It’s no secret that Senate Republican Leader Mitch McConnell has made a hash of the impeachment proceedings against President Donald J. Trump but less noticeable thus far is Sen. Rand Paul’s determination to sling the same mélange out like a short-order cook at the corner greasy spoon.

Paul, of Bowling Green, drew attention four years back when he emerged as one of the Republican Party’s biggest non-Trumpers, saying all sorts of vile things about the man who would be king during his own unsuccessful campaign for the presidency. But Paul, who employs false bravado to camouflage a pair of weak knees, has since become Trump’s starry-eyed best pal, seeking to protect him from the various slings and arrows.

Paul likes to present himself as some sort of Libertarian maverick but he quickly fell in line with all the other GOP lemmings after Trump assumed office, willingly going along with all sorts of presidential mayhem in order to curry a pat on the head and a scratch behind the ear.

It’s just amazing what a golf date will get you these days.

It should be noted that on occasion, unlike most of his Republican cohorts who shrink to non-existence every time they raise the ire of the man known as The Donald, Paul will sometimes leave the reservation, particularly when it comes to matters of privacy and foreign affairs. He was one of the few Senate Republicans questioning the administration’s decision to assassinate Iranian Revolutionary Guard Corps Quds Force commander Qasem Soleimani, a move that opened up an unnecessary can of worms.

Paul has made it clear that he doesn’t think much of the effort to oust Trump from office despite clear evidence that the president pressured Ukraine, an ally constantly threatened by neighboring Russia, to become involved in America’s electoral process by undertaking an investigation into former Vice President Joe Biden, the perceived frontrunner for the Democratic presidential nomination.

The House, which adopted the articles of impeachment, maintains Trump’s ham-handed actions, which included the withholding of military aid if Ukraine refused to comply, was done to improve his own re-election prospects and constitutes an abuse of power, a charge serious enough to warrant his ouster.

Paul responded to this with little more than a yawn. During the opening of the trial, a process that requires the attendance of all senators, a crossword puzzle was spotted atop his desk.

What’s another word for schmuck? Four letters.

While McConnell, of Louisville, does his best to gum up the works, solidifying his status as a party-over-nation lawmaker who will be poorly served by history, Paul is working industriously to get the charges prematurely dismissed. He told the Washington Post on Wednesday that about 45 GOP lawmakers are poised to send the whole ordeal packing. He needs six more votes.

“I still would like to dismiss it, but there aren’t the votes to do it just yet,’’ Paul told the Post.

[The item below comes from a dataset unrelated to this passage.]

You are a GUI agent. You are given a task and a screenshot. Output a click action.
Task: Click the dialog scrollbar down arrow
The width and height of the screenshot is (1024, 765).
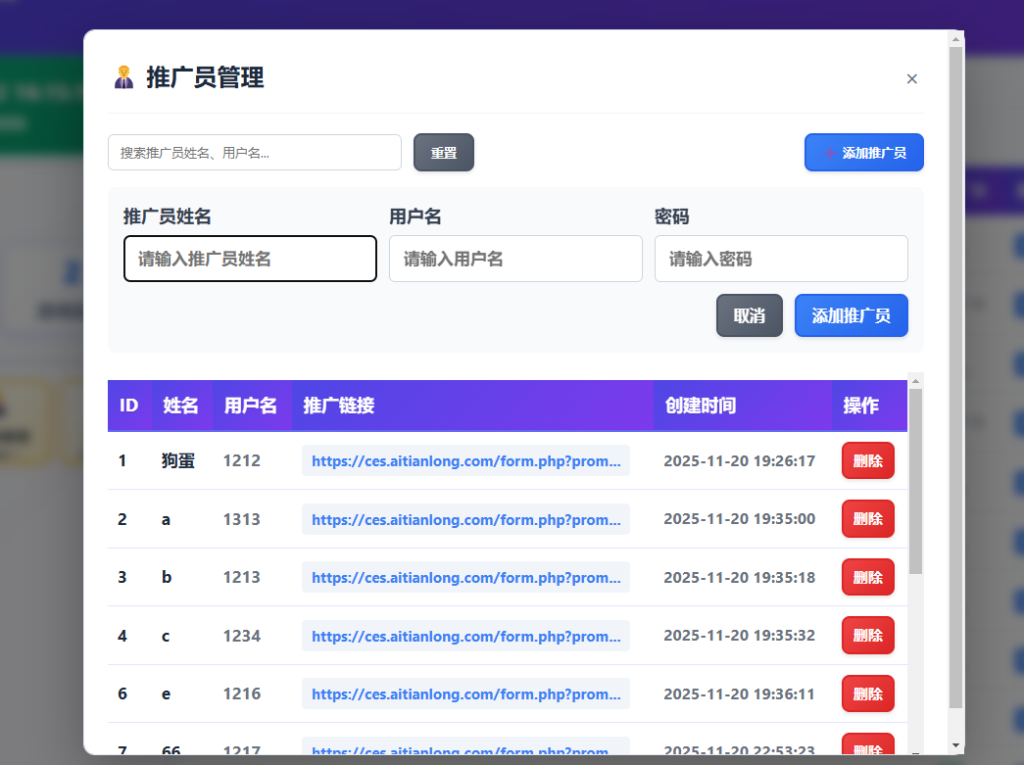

Paul has made it clear he really doesn’t want to bother with the whole, sordid mess and made up his mind against conviction long before impeachment began – despite taking an oath that he would provide “impartial justice’’ in the case.

“When it comes to whether or not you’re going to impeach a president of your own party, particularly over a policy difference or whether or not he has lack of decorum or whatever, I think that’s something that a lot of voters will not excuse,” Paujl told The Hill, a Capitol Hill newspaper, proving himself to be a first-class putz (four letters…that’s it!).

Dismiss all the rhetoric and what you have is Sen. Rand Paul, who regularly berates colleagues as if he were Seth Pecksniff, about the way they conduct business and carry out the affairs of the nation, sees nothing wrong with the most powerful man in the world conniving with a foreign government to ease his path to a White House homecoming.

And so what if he did so by mucking around with the funds legally appropriated by Congress, again establishing that the national legislature is not a co-equal branch of government, ceding authority to the executive, furthering the nation down the path toward authoritarianism?

None of that matters. Sadly, McConnell and Paul aren’t the only ones willing to stand aside and let Trump bully his way around use the Constitution like a handkerchief. It has become a sacrament of the modern Republican Party to turn a blind eye to the varied horrors of the Trump administration, permitting this bigoted, misogynist narcissist to roam unattended.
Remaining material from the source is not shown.